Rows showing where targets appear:
---*---

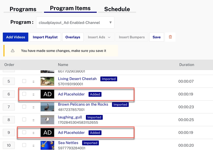Click the warning triangle icon in alert
This screenshot has width=213, height=150.
click(x=13, y=51)
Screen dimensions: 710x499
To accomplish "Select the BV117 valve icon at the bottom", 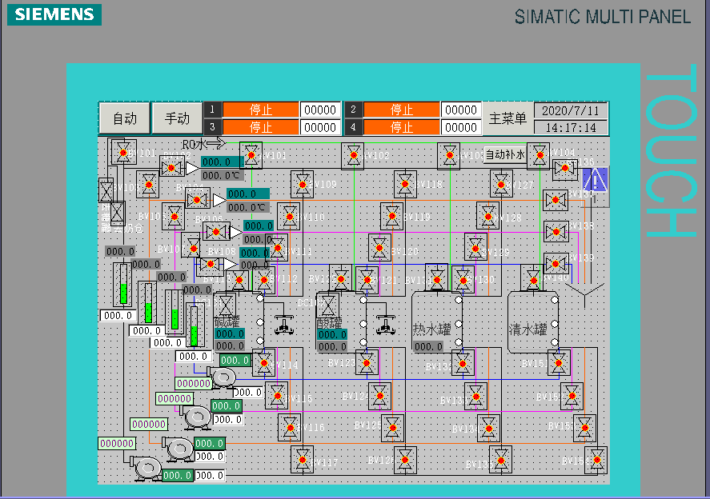I will (x=304, y=461).
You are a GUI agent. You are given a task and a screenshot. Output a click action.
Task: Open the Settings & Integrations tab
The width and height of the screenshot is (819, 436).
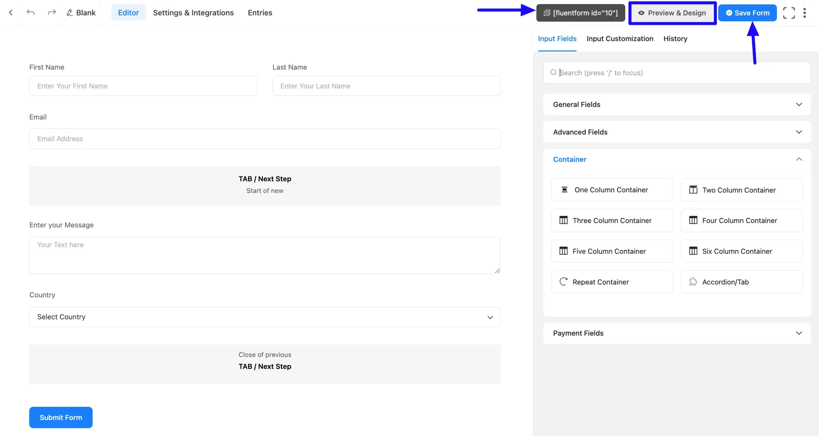(193, 13)
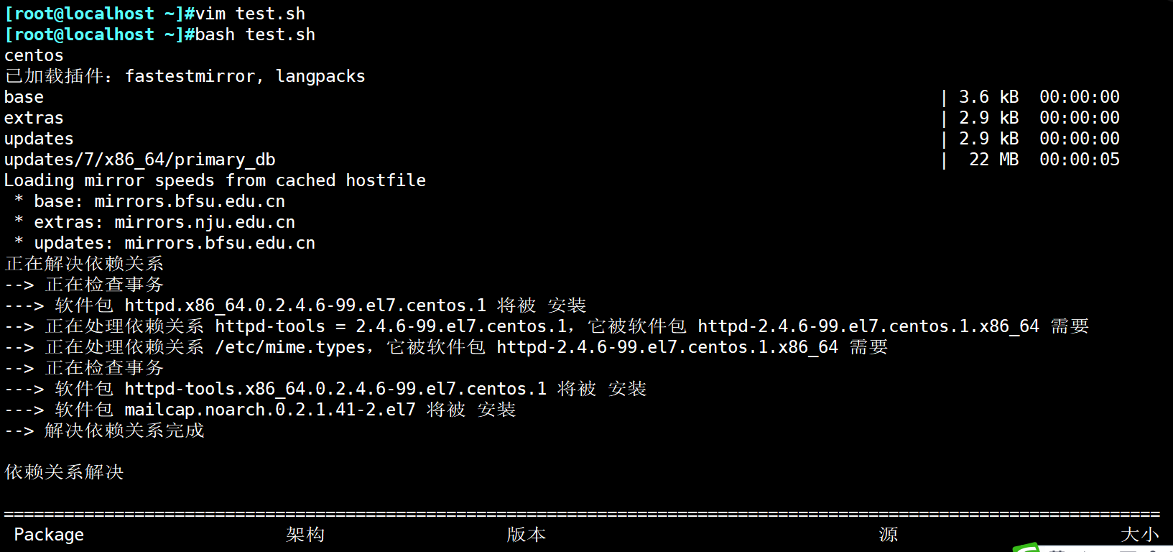
Task: Click 'updates/7/x86_64/primary_db' text
Action: coord(139,160)
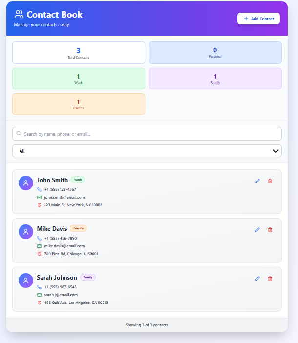Click the Contact Book people logo icon
298x343 pixels.
click(19, 15)

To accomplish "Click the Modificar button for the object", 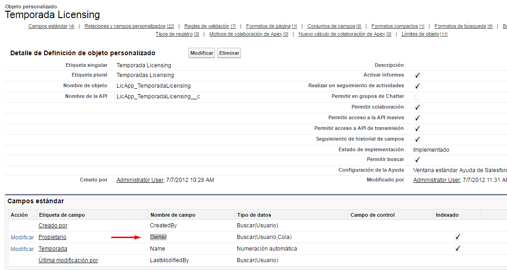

---*---

### [TO BE DONE]
Write out, as a numbered list, the lines from the one containing "You are a GUI" through the end of the items, skipping blank lines. Leave out the pictures.

### [THE RESPONSE]
1. You are a GUI agent. You are given a task and a screenshot. Output a click action.
2. Task: Open the Settings & Integrations tab
3. The width and height of the screenshot is (819, 436).
4. (193, 13)
5. Task: Click 'updates/7/x86_64/primary_db' text
6. Action: coord(139,160)
7. Click the Contact Book people logo icon
8. 298x343 pixels.
9. click(19, 15)
10. To accomplish "Click the Modificar button for the object", 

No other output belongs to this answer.